ACTIVITY LIST -
[1] From the blog post "Online Help," set down the part that opens with the words containing "Monday, August 27, 2012" and closes with "was currently confused.", copying it exactly.
[2] Answer these questions from the blog post "Online Help":
(a) What date is the post dated?
(b) How old is the brother with cerebral palsy?
(c) According to the writer, what kind of treatments are used for cerebral palsy, and why?
++++ PASSAGE TO READ ++++
Monday, August 27, 2012

Online Help

I stayed up this late because an FB friend of mine posted on his status about his worries regarding his brother. His brother has Cerebral Palsy and he was probably worried about him *well duh* and he wanted to help his brother but was currently confused.

im so worried of my Brother condition. his legs and arms are shaking and hurts so much. we just lay him side by side until he feels comfortable with it. my brother was diagnose a cerebral palsy syndrome on which his whole body doesn't response right but he can talk, he can speak and even understand. me and my mother was trying to relief him. i think that's the signal on which we must concentrate on him, his already 18 years old and yet disabled cannot eat on his own, cannot go to rest room on his own cannot make bath on his own. im so worried by now that every now and then he had always this sickness every night. hope anyone can help me regarding this guidelines or methods how to carry out things proper. thanks, just sharing what i feel know!!! PLEASE GOD HELP US!!!

Cerebral Palsy is incurable so treatments are symptomatic.He has two siblings with this disease. So yea I told him a couple of advice and stayed online to answer his queries. I am not sure about medicines so I told him I don't know. I was guided by the internet of course. Also he was panicking, he said he will bring him to a clinic if it was open.
++++ LISTED RECORDS ++++
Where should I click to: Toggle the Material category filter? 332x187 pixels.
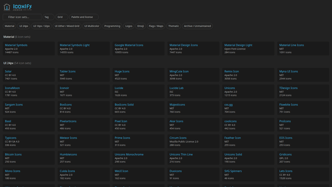pyautogui.click(x=10, y=26)
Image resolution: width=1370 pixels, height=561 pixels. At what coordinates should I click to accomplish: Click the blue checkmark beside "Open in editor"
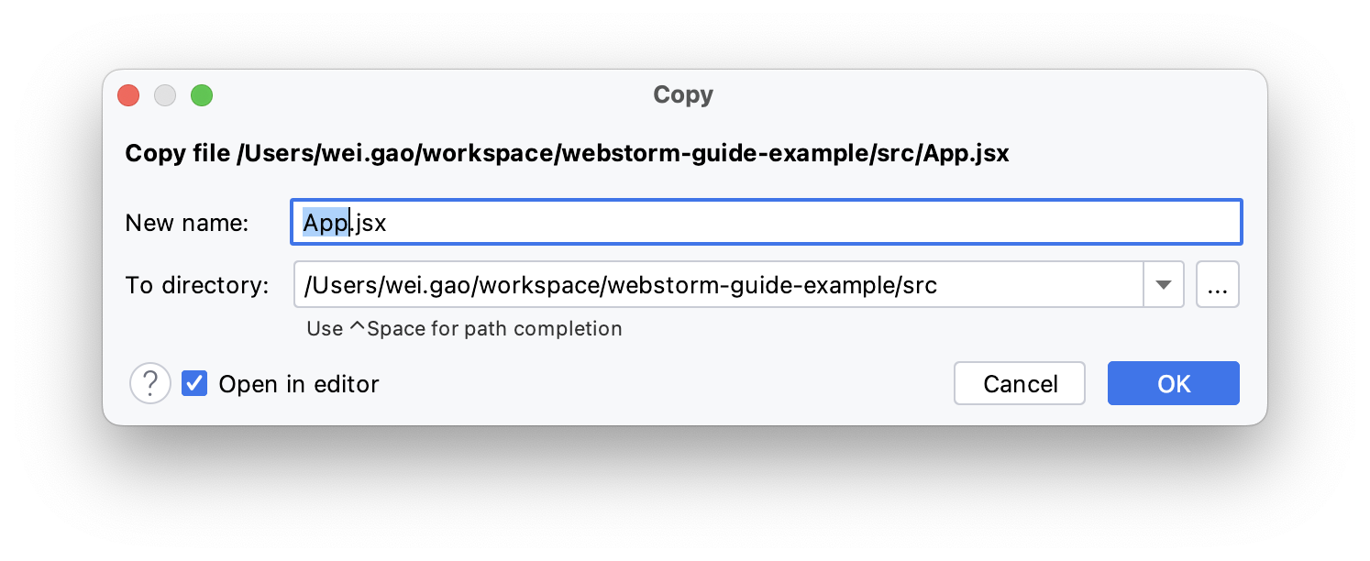(x=193, y=383)
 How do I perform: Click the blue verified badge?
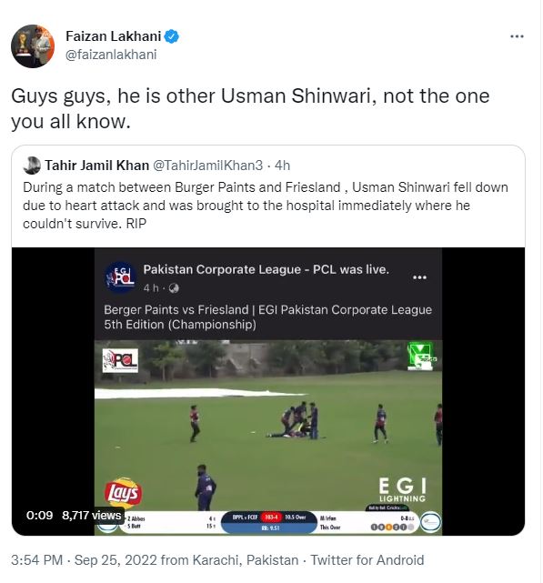coord(172,36)
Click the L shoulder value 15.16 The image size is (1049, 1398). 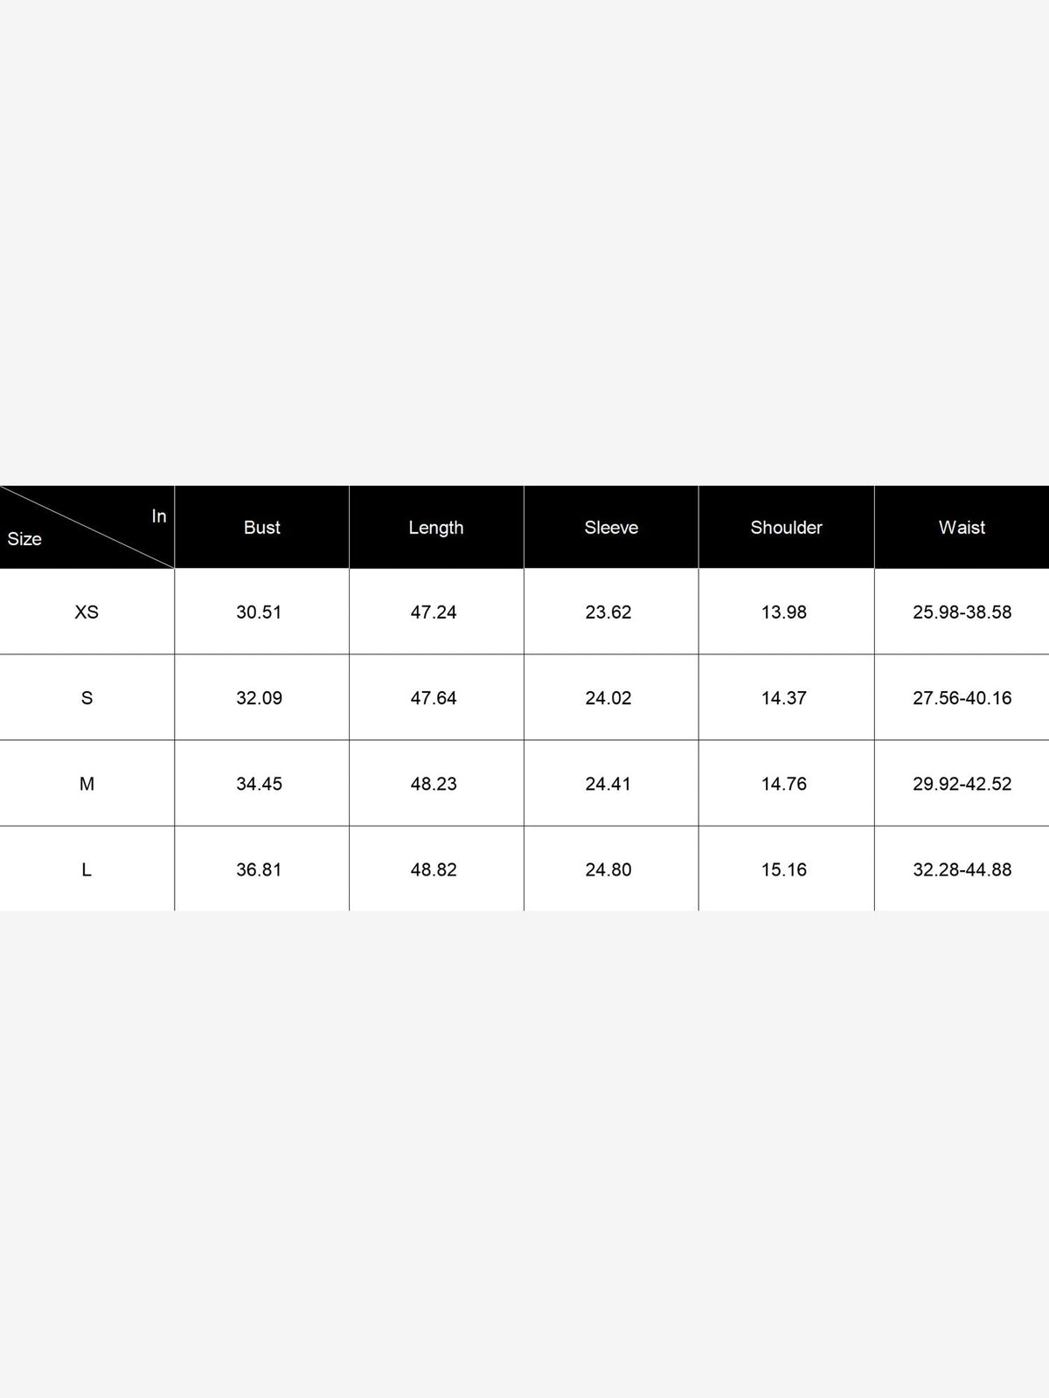784,869
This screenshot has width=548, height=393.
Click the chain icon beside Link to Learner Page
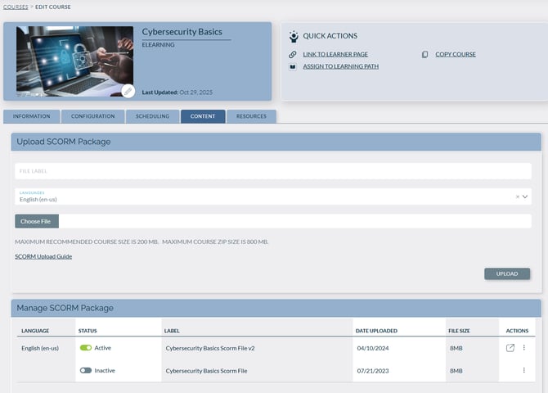coord(293,55)
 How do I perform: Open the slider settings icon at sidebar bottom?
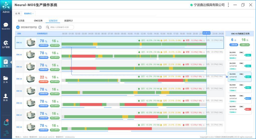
++++
ANSWERS FOR EACH ITEM -
[1]
Monday, August 27, 2012

Online Help

I stayed up this late because an FB friend of mine posted on his status about his worries regarding his brother. His brother has Cerebral Palsy and he was probably worried about him *well duh* and he wanted to help his brother but was currently confused.

[2]
(a) Monday, August 27, 2012.
(b) He is 18 years old.
(c) The treatments are symptomatic, because cerebral palsy is incurable.